A good personal shopper will not only pick out garments that suit your individual body shape and lifestyle, but also – most importantly – your personal style. Even the most discerning men will find a second opinion helpful when posed with a sartorial dilemma.
“By building a relationship with a personal shopper, they will get to know you personally, work out what works for you and recommend new pieces to introduce to your wardrobe that you may never have thought of without their influence,” says Laura Harvey, Personal Shopping Assistant Manager at Topman.
“It’s a great way to tease you out of your comfort zone and pick up styling tips to ensure you’re getting the most out of the pieces you have.”
Take time to find a professional who really understands how you shop and why you like the current items in your wardrobe. Personal stylists and shoppers vary in price, but a quality expert will cost around £250 per session – a solid one-off investment if you’re looking to completely revamp your personal style or have an all-important interview, wedding or event coming up.
If a one-to-one service is out of your current budget, websites like The Chapar offer a quick, free and time-efficient alternative.
First, an expert from the company will call you to discuss your personal style and get your measurements. Using this information, they will compile a bespoke trunk of hand-picked pieces from the brands they stock, which is posted out for you to try on in the comfort of your own home – you keep and pay for the items you want while returning the rest free of charge.
Overall, it’s a solid option if you’re time-poor and want to avoid traipsing around shops for hours on end.
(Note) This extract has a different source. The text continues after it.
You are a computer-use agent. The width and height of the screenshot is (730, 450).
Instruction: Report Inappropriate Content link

Not only that, each time you order the company will begin to build up a personal profile and refine their selections, learning the cuts, colours, sizes and brands that suit you best.
The Personal Trainer
Whether you’ve been sculpting your physique for years or you’re a total gym newb, hiring a personal trainer could offer the helping hand you need to reach your fitness goals.
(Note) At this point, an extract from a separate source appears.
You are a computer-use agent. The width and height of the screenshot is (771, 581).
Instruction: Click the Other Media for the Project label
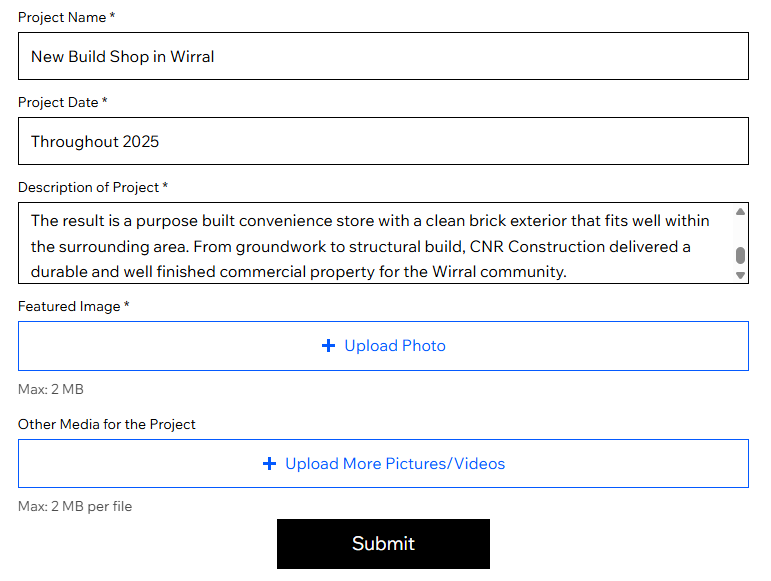point(107,424)
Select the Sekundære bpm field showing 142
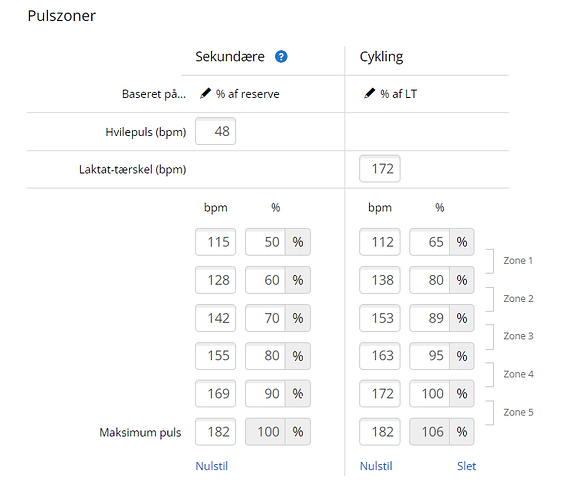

Firstly, if you’re not seeing results, a trainer can take an in-depth look at your eating habits and offer advice where you could make changes, as well as create more effective workouts. They can also determine whether the goals you’ve set are realistic, hold you accountable for your workouts and ensure you stay motivated to exercise with a bespoke, varied fitness plan (verbal abuse, optional).
“A personal trainer gives you accountability,” says Nick Mitchell, a personal trainer at Mayfair’s UP Fitness. “If you know that you’re seeing someone a couple of times a week and they’re recording your body fat measurement, you’re quickly going to feel embarrassed if you’re not putting in the work.”
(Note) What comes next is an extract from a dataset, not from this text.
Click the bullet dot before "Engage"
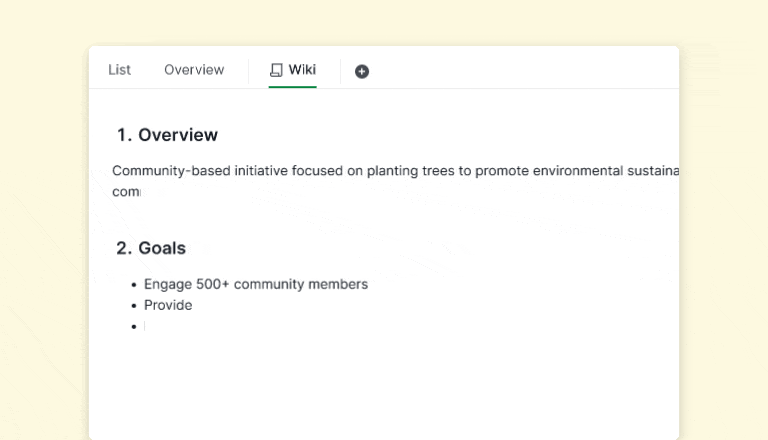Viewport: 768px width, 440px height. pyautogui.click(x=134, y=285)
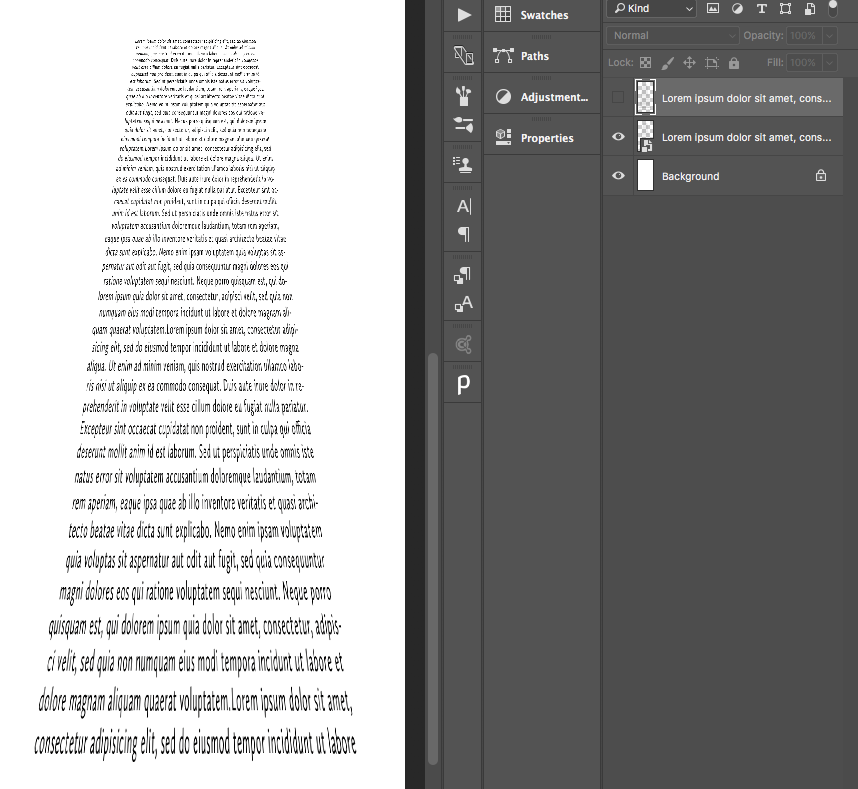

Even if you’re a seasoned exerciser and haven’t considered working with a personal trainer before, it’s well worth booking a session if you’re looking to add some variety to your workouts.
“We know how to shape the body,” adds Nick, “which means not only will your body look better, but your clothes will fit better with the help of a professional trainer.”
You’ll be spending a lot of time with this expert, so it’s important to choose someone who you have a good rapport with and is able to keep you energised and motivated each time you hit the gym.
Look for a trainer that has a proven track record, and the necessary qualifications to match. Trainers’ prices vary across the country, but you should be able to hire a good professional for around £50 per session. While we can’t guarantee you’ll enjoy regularly being put through your paces, you won’t regret the investment when you start to see the results.
Do you currently use a personal stylist? Been hitting the gym with a PT? Which other style and lifestyle experts do you rate?